The final rule received unanimous support from the Commission. FERC Chairman Willie Phillips emphasized that the nation’s “transmission policies must keep pace with the rapid changes in the makeup of our power generation resource mix,” calling the rule “an important milestone” in that process. Commissioner Allison Clements concurred, explaining that the final rule will “widely extend proven best practices to utilities around the country.”

Commissioner Mark Christie agreed, adding that the final rule represents “major progress” toward allowing commercially viable projects to move forward more quickly. And even Commissioner James Danly, known for his sometimes-sharp dissents, took a more moderate tack, explaining that he was satisfied that the final rule conformed with the Commission’s legal obligations.

Both Commissioner Christie and Commissioner Clements emphasized that although Order No. 2023 represents a major improvement in generator interconnection policy, more work remains. For example, Commissioner Christie focused his concurring statement on cost allocation issues, explaining how he would divide the costs of interconnection studies among multiple transmission owners and also questioning how grid operators would ultimately pass certain assigned costs through to their customers. Commissioner Clements called for grid operators to link improvements to the interconnection study process with the development of a more holistic understanding of transmission system needs. And both Commissioners highlighted that grid-enhancing technologies should be used more frequently to maximize use of existing grid infrastructure.
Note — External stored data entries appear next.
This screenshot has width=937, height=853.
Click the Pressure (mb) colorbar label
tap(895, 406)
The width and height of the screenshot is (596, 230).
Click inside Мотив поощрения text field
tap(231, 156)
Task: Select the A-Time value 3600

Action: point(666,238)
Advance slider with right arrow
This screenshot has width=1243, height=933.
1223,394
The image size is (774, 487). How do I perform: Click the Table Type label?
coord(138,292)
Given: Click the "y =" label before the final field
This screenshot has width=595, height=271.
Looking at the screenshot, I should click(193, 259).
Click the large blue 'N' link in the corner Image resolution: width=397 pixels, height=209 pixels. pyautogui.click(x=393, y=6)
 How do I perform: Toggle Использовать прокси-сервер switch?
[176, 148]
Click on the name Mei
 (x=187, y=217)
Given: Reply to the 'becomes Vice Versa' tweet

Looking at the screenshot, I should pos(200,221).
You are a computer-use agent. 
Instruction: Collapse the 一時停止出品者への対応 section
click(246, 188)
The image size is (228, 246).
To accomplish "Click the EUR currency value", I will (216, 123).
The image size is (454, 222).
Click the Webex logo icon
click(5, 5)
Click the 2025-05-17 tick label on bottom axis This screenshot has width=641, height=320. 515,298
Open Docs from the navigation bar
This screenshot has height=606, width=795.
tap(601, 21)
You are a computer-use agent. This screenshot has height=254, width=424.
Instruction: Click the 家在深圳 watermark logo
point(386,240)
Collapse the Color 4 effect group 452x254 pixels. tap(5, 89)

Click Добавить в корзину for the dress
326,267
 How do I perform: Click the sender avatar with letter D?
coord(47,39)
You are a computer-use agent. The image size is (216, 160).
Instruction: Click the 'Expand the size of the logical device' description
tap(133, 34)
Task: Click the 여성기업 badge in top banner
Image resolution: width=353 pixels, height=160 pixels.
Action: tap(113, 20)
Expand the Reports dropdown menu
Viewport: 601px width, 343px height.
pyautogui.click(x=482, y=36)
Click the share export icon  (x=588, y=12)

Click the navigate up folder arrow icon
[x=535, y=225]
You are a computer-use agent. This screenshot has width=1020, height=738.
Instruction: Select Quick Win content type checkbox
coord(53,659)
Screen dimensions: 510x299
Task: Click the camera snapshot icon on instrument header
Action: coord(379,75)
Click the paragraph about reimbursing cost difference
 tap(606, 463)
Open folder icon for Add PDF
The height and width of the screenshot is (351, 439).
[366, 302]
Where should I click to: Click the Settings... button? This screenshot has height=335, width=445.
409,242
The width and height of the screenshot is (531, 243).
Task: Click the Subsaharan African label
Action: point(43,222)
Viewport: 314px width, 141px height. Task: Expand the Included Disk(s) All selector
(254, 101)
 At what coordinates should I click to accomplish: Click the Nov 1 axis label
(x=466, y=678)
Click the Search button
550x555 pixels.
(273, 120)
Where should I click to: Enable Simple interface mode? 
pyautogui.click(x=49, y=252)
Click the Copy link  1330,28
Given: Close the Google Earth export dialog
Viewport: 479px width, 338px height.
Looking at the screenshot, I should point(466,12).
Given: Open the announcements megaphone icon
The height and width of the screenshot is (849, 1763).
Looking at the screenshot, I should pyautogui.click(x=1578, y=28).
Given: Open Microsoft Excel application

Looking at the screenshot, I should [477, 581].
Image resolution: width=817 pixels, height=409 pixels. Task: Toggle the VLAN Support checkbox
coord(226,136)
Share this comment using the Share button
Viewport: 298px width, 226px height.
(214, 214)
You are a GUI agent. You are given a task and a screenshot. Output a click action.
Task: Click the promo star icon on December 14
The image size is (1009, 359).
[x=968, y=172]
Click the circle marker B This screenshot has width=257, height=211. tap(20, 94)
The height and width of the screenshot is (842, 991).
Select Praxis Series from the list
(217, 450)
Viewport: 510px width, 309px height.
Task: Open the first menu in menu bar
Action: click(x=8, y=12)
Industry groups reacted positively, if cautiously, to initial news of the final rule. Experts from the Rocky Mountain Institute, a nonprofit organization working to accelerate the clean energy transition, hailed the rule as “an important step in the right direction,” but noted that queue backlogs persist, even in regions of the country that have already adopted procedures that resemble the new reforms. The Edison Electric Institute, a trade organization that represents many of the nation’s investor-owned utilities, expressed measured optimism about the rule, noting that its utility members would “lead the charge” in ensuring that new electric generation could connect to the grid safely and efficiently.

In addition, commenters broadly agree: the reforms required by Order No. 2023 arrived not a moment too soon. As Tony Clark, a former FERC commissioner and former Chairman of the North Dakota Public Service Commission, remarked, the IRA subsidies are “pouring jet fuel on that raging queue fire.” If interconnection reforms were needed before the passage of the IRA, these changes are doubly necessary now that generous subsidies have accelerated the pace of clean energy project development.

In recognition of the urgent need for reform, FERC set an ambitious timeline for transmission owners to comply with the rule. Order No. 2023’s publication started a countdown clock: the rule becomes effective on November 6, 2023, with compliance filings due 90 days after that. Although achieving full compliance may require grid operators to submit several rounds of reform proposals, they can begin filing as early as December 2023. Once approved, these reforms could bring needed relief to projects waiting for the green light to interconnect.